Professeur honoraire à l’Université de Lausanne et sociologue des sciences et de l’innovation, le Gembloutois Dominique Vinck a récemment publié une bande dessinée sur le glyphosate, l’herbicide controversé. Technicien chimiste, ingénieur, philosophe et sociologue, il a à cœur d’hybrider les savoirs de différentes disciplines pour saisir la complexité du réel. Avec « Mitra. Ne rien laisser passer », son but est de permettre aux lecteur·ices de comprendre la complexité du débat autour de ce pesticide.
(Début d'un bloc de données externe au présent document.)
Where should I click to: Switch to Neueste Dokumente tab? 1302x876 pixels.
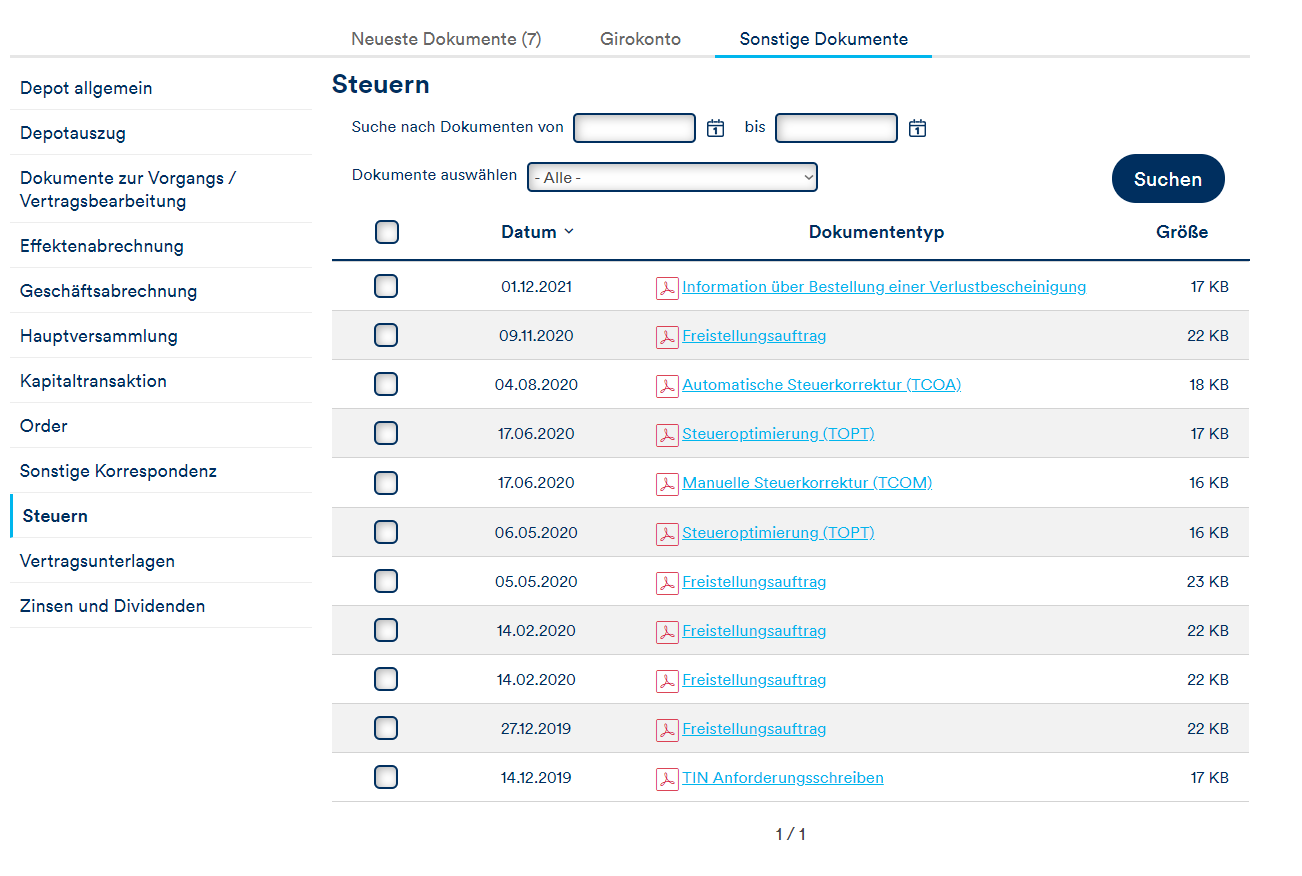pyautogui.click(x=446, y=39)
Dominique Vinck, le sujet de votre BD est la controverse autour du glyphosate. Qu’est-ce qu’une controverse, sur le plan scientifique et technique ?

Il s’agit d’un désaccord sur des connaissances ou sur la façon de les fabriquer. Et il y en a énormément : si un·e chercheur·euse travaillait tout·e seul·e en appliquant la méthode scientifique, il ou elle produirait de la connaissance sans controverse. Mais il n’est pas sûr qu’elle serait très robuste, même si la méthode était bonne. Très souvent, les scientifiques regardent ce que font leurs collègues d’un œil critique. Et ça les force à discuter entre eux, à recommencer l’expérience, en tenant compte de plus de paramètres que ce qu’ils avaient imaginé au départ.

Ces controverses sont donc essentielles en sciences ?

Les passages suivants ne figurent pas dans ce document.